# ASSIGNMENT:
Starting with the line containing "Click the briefcase icon beside Компания" and going on through the line containing "960x1229 pixels.", return the lines of the data below exactly, and only those.

[[ DATA LISTING, beginning ]]

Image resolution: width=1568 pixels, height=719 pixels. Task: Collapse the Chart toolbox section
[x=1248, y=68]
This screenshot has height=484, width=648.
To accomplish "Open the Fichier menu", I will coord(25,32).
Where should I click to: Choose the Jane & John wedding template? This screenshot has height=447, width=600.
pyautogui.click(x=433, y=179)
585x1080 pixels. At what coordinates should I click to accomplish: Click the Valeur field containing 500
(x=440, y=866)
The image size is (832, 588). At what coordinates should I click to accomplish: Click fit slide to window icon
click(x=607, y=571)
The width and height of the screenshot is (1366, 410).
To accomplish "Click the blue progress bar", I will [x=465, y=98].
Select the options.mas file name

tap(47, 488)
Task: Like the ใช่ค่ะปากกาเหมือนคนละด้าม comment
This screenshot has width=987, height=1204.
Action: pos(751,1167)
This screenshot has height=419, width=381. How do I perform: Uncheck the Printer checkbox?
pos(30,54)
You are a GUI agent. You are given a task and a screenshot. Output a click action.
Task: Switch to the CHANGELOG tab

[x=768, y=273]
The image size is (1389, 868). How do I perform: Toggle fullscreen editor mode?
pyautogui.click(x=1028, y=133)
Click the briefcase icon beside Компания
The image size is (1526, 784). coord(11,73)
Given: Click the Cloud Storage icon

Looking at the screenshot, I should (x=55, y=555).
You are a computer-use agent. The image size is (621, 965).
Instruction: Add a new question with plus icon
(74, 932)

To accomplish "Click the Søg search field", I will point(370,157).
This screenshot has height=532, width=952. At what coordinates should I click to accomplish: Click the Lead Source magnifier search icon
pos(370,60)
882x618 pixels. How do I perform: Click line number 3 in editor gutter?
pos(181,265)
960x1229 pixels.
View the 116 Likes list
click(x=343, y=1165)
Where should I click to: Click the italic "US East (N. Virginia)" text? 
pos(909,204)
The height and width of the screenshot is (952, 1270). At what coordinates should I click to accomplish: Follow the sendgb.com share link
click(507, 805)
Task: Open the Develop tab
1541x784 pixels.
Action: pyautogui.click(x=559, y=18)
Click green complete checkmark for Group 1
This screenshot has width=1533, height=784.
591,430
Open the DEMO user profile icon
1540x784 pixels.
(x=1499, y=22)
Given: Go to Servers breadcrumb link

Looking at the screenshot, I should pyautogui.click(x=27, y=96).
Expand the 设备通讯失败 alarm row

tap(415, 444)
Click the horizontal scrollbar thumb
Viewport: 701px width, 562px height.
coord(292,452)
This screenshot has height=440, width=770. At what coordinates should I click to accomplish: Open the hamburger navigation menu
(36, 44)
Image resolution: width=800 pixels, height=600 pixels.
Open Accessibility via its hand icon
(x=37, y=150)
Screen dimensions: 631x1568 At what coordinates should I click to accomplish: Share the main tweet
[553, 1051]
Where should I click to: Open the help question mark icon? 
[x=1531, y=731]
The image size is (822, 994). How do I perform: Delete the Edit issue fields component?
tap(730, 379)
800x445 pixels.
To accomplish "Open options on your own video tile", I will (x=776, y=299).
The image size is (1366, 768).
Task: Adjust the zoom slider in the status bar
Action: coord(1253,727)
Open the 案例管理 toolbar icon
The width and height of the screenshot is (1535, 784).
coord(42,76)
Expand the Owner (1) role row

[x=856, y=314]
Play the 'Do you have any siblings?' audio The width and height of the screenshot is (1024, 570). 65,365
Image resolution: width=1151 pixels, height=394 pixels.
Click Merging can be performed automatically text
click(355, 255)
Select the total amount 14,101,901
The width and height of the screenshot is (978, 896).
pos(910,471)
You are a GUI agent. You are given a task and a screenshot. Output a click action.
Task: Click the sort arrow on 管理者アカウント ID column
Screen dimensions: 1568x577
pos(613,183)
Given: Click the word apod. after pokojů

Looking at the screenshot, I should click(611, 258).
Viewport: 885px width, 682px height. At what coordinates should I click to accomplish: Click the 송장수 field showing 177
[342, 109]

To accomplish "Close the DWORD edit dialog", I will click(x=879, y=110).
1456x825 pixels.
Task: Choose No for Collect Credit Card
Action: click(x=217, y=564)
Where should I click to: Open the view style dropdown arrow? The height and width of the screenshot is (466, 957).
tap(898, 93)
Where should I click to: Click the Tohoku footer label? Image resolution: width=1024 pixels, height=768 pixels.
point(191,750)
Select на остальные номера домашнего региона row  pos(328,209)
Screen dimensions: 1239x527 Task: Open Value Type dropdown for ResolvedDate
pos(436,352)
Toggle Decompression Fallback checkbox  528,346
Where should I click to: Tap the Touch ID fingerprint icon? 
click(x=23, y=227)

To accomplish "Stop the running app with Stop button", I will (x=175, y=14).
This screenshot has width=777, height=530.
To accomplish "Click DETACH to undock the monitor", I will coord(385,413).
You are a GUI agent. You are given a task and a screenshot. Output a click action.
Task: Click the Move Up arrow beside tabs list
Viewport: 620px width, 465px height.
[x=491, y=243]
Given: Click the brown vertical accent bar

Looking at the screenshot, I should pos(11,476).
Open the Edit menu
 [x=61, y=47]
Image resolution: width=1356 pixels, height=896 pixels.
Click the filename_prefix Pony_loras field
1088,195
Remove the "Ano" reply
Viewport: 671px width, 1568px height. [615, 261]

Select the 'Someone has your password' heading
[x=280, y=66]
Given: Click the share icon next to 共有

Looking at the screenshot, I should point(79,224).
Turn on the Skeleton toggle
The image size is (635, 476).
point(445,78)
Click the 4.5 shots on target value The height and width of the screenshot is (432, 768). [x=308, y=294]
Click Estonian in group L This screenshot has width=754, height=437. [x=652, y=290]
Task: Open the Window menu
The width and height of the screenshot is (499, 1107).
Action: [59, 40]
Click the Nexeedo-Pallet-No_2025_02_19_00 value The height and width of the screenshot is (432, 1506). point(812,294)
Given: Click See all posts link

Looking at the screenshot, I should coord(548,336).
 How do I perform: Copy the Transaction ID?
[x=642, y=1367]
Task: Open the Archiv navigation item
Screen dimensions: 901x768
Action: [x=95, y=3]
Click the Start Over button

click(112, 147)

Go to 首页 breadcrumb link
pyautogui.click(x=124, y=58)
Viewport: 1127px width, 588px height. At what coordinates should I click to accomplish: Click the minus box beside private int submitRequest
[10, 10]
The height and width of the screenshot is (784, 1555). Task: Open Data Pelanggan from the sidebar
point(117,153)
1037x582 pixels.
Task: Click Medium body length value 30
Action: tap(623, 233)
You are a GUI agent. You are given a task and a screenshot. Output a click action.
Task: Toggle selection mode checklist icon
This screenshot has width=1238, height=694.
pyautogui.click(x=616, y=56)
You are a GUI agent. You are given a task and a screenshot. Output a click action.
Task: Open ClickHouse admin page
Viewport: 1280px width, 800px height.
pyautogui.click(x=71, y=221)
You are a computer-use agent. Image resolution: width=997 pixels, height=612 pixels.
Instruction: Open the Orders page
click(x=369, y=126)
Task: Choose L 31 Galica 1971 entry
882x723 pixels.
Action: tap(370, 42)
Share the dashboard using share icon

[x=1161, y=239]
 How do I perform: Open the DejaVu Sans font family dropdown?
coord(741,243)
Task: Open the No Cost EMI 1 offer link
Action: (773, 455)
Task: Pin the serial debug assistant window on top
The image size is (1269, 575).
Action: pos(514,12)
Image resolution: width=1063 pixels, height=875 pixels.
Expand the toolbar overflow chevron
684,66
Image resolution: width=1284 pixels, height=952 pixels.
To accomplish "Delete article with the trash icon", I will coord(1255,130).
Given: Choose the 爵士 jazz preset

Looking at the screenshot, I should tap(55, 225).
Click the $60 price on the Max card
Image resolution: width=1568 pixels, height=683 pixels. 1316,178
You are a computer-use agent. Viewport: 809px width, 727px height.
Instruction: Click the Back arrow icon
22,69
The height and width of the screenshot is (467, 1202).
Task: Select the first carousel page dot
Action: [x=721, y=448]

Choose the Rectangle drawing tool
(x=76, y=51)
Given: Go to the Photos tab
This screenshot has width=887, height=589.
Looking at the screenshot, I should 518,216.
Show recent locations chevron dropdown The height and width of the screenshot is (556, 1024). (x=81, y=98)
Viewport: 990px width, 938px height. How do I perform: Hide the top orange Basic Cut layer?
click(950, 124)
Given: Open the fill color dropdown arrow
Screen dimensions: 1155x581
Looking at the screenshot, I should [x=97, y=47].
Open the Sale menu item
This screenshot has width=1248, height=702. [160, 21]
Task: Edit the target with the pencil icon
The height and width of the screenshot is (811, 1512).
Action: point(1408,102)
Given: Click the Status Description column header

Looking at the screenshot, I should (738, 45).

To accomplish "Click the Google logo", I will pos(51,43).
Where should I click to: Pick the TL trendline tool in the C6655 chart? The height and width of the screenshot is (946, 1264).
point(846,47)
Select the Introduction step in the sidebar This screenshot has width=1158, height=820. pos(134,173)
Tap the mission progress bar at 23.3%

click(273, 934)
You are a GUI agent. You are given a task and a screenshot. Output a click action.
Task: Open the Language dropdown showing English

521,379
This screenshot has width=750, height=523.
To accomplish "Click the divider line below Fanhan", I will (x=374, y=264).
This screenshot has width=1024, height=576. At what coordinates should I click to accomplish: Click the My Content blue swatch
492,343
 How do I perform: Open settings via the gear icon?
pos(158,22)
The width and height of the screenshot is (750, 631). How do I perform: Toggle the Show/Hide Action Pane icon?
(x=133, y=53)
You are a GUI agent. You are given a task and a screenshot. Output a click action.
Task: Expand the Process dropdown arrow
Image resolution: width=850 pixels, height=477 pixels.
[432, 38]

[[ DATA LISTING, end ]]

# COMPLETED TASK:
Click the briefcase icon beside Компания
The image size is (1526, 784). coord(11,73)
Given: Click the Cloud Storage icon

Looking at the screenshot, I should (x=55, y=555).
You are a computer-use agent. The image size is (621, 965).
Instruction: Add a new question with plus icon
(74, 932)

To accomplish "Click the Søg search field", I will point(370,157).
This screenshot has height=532, width=952. At what coordinates should I click to accomplish: Click the Lead Source magnifier search icon
pos(370,60)
882x618 pixels. How do I perform: Click line number 3 in editor gutter?
pos(181,265)
960x1229 pixels.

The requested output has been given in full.